Assignment: Collect every line below that contains the word "using".

[Pixel coordinate grounding data]
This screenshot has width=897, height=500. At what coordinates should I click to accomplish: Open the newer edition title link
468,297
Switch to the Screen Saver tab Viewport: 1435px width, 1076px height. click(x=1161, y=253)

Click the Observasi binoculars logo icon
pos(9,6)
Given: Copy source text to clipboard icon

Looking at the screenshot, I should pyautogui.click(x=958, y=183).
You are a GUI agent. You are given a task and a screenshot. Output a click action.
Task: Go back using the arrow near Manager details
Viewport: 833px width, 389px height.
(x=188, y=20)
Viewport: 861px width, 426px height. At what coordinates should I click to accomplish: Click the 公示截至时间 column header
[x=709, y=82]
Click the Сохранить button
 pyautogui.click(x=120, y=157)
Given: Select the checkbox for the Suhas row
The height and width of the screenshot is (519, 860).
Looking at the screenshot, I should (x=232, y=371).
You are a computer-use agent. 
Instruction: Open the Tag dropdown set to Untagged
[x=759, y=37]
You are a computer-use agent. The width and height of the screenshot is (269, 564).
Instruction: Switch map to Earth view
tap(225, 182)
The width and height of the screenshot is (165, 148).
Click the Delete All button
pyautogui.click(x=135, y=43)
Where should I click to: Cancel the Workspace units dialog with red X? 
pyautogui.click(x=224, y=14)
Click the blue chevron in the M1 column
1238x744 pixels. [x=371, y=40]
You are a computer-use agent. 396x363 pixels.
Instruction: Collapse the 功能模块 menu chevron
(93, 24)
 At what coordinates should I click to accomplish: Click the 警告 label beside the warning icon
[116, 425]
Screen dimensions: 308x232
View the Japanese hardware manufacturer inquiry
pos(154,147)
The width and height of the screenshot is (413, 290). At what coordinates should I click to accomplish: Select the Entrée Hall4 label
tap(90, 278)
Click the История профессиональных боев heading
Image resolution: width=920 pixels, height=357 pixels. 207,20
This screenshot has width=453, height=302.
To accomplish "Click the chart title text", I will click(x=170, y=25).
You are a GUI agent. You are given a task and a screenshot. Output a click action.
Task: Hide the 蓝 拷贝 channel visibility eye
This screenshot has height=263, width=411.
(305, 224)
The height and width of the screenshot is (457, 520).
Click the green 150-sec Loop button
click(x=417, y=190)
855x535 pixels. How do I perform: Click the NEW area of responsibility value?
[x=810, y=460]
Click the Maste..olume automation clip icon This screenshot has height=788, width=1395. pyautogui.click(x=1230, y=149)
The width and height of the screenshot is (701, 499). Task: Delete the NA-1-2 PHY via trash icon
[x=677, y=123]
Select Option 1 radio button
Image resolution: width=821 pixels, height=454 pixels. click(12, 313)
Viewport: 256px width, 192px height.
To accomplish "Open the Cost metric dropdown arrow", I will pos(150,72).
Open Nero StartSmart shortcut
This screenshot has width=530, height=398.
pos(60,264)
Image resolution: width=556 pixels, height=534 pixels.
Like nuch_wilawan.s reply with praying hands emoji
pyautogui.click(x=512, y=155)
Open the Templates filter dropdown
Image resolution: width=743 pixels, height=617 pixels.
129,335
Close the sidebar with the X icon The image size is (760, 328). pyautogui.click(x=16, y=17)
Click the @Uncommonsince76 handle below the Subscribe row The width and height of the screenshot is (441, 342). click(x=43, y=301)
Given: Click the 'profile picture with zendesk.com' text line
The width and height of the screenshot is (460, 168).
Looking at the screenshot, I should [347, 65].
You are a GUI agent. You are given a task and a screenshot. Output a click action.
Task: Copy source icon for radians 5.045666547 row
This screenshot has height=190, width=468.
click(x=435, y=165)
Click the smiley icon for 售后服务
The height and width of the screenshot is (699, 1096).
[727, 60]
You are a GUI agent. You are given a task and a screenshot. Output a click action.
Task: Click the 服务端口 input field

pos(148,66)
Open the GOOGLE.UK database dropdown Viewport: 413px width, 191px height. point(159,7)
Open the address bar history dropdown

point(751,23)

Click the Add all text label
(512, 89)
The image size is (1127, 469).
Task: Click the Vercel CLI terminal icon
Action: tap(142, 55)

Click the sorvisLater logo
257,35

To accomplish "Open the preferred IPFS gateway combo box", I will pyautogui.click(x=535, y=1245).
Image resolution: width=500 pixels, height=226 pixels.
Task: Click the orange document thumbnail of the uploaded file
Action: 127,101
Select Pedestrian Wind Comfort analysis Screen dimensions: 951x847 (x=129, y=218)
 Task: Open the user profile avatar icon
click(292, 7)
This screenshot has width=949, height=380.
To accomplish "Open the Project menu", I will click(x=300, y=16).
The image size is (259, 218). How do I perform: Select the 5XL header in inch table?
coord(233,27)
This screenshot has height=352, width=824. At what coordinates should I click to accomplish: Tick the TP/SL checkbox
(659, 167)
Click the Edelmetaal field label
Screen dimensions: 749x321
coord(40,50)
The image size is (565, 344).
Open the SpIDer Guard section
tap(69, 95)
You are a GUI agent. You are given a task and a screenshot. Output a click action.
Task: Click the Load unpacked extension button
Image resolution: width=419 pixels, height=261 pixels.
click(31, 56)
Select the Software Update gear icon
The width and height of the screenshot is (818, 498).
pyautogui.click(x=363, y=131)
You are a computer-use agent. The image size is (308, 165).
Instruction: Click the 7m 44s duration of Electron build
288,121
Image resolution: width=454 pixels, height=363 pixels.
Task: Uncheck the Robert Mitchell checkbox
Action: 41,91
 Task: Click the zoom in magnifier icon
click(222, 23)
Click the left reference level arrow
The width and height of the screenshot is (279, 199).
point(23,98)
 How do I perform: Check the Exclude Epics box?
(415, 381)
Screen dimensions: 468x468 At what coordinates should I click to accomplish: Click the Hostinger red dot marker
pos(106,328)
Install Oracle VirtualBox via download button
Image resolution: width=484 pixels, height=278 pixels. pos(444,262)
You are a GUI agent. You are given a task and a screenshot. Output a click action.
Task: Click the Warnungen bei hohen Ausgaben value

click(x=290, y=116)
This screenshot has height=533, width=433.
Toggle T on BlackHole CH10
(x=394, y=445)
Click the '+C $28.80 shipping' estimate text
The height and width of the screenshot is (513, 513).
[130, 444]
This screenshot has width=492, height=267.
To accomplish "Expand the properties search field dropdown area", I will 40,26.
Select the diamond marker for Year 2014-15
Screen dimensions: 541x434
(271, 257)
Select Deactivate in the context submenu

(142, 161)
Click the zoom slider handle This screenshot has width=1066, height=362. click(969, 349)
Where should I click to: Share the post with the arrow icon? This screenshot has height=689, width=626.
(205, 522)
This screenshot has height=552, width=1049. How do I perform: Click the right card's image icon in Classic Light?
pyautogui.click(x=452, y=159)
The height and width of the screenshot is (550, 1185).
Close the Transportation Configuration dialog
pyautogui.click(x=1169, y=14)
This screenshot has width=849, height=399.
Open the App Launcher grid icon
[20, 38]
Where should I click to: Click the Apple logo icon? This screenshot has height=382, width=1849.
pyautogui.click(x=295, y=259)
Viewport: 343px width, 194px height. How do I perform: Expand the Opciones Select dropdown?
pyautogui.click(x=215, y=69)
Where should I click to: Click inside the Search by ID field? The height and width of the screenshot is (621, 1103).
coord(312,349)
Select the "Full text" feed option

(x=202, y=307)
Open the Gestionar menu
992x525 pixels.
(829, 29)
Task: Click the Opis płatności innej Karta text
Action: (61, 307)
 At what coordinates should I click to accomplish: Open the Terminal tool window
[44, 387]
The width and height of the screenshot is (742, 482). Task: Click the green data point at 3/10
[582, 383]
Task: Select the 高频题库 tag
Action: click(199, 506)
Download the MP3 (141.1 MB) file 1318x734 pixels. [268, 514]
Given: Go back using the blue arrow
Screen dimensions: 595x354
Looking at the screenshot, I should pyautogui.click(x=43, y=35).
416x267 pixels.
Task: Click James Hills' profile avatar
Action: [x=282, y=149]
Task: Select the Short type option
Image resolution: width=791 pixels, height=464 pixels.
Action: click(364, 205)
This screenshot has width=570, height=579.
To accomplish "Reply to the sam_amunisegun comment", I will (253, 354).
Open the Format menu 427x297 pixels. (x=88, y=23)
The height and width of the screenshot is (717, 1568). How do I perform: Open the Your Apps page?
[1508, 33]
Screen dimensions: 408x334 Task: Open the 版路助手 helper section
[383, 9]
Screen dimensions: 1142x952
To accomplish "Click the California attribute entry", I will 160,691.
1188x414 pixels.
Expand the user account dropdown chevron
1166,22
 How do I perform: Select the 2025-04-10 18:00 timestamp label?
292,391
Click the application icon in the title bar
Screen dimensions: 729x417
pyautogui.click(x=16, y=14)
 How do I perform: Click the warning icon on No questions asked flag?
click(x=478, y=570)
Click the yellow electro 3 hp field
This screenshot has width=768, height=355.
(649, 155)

Finished task:
Task: Go back using the arrow near Manager details
Given: Go back using the blue arrow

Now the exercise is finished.